German footballer (born 1990)

Berkay Tolga Dabanlı (born 27 June 1990) is a German professional footballer who plays as a centre-back for Swiss club Rapperswil-Jona.

==Career==
Dabanlı was born and raised in Germany and played until he was 18 for smaller clubs in and around his home town Frankfurt am Main. In 2008 however he managed to join 2. Bundesliga club FSV Frankfurt, the second most important club in Frankfurt. There he stayed two years and became a regular for the second team during his second season. In an interview Dabanlı revealed that he got in fact an offer by Eintracht Frankfurt, the leading club in Frankfurt, but his parents did not admit a move to such a big club since they wanted him to focus on school and to finally attain Abitur.

In 2010, he attracted the attention of Bayer Leverkusen, an UEFA Champions League regular for Germany. But also there he did not get beyond the second team. Subsequently, although having had offers by 2. Bundesliga clubs, he made a move to Turkey, the homeland of his ancestors, and played from July 2011 to December 2012 for Kayserispor in the Süper Lig. For them he also made his Süper Lig debut on 24 February 2012.

In January 2013 he signed a half year contract at Bundesliga club 1. FC Nürnberg, which was later extended until June 2015. In 2017, he had a week's trial with Scottish Premiership side Aberdeen, but was ultimately not offered a contract.
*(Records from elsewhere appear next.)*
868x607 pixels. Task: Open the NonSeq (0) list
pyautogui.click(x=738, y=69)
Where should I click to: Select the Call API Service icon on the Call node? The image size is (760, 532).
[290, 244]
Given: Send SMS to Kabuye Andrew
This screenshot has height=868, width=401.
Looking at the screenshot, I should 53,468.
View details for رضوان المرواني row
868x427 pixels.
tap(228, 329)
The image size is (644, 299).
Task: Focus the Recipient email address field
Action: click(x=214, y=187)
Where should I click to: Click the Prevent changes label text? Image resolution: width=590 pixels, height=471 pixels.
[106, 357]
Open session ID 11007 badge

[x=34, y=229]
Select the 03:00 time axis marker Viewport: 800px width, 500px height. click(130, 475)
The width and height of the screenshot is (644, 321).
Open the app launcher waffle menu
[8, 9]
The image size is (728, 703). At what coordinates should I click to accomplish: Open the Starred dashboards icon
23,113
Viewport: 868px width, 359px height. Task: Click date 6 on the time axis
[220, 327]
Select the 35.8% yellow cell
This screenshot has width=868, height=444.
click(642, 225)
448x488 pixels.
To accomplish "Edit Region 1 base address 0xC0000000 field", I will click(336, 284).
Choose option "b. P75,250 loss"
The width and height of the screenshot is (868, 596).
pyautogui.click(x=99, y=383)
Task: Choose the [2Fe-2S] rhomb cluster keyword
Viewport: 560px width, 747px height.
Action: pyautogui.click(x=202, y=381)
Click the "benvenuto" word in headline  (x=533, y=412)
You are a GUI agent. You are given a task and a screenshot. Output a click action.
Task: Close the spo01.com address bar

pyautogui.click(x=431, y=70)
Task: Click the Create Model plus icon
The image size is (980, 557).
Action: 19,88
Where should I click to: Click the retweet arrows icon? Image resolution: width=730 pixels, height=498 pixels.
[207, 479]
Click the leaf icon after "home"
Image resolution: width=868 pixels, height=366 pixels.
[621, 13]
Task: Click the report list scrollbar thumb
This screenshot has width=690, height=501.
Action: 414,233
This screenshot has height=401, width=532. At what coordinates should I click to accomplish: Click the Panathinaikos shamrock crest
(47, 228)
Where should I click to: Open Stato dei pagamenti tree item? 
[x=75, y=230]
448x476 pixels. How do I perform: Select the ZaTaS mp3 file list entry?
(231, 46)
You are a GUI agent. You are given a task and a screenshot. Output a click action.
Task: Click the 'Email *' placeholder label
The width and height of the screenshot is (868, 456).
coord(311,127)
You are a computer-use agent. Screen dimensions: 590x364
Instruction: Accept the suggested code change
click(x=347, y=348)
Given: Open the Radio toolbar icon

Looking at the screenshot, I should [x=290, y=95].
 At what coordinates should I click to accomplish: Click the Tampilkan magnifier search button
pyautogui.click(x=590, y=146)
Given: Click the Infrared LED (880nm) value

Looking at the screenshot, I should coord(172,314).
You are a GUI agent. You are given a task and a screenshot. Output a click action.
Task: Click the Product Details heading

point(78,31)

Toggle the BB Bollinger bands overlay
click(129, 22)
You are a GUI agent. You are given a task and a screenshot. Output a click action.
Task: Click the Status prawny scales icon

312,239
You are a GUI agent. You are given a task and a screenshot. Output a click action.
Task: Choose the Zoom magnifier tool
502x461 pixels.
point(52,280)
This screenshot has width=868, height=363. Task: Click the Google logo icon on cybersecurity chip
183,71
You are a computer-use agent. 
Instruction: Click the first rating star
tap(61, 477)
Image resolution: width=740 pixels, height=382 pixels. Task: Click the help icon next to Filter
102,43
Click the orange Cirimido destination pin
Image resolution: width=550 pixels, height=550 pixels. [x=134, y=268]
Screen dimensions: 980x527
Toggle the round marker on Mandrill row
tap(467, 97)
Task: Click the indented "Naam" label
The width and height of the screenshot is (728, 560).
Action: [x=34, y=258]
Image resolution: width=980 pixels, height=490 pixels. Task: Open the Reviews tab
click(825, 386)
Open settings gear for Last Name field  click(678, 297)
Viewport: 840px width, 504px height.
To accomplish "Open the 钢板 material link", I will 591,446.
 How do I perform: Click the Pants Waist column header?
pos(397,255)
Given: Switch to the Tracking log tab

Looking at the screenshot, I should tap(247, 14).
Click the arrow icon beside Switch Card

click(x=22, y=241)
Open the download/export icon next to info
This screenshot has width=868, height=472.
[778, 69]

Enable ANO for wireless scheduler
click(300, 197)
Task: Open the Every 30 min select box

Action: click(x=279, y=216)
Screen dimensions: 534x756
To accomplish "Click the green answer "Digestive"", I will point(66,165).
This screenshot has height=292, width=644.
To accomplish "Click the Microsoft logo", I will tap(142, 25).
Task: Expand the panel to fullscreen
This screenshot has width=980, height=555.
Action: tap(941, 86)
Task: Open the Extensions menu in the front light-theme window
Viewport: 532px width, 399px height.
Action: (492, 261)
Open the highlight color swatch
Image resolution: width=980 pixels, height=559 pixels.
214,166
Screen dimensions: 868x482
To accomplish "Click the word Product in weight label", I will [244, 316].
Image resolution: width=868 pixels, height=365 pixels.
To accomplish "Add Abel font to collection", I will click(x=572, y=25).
At the start of the 2018–19 season, Dabanli returned to Turkey, where he signed a contract with Süper Lig side Boluspor. In January 2019, he moved to Eskişehirspor in the Turkish second division; his second stint with the club. After 18 appearances in the TFF First League, he moved to Austrian Football Bundesliga club Rheindorf Altach in January 2020. Through two years in Vorarlberg, he made a total of 48 Bundesliga appearances.

In January 2022, Dabanlı once again returned to Turkey and joined second division club Kocaelispor.

On 5 July 2022, Dabanlı moved to Lausanne-Sport in Switzerland.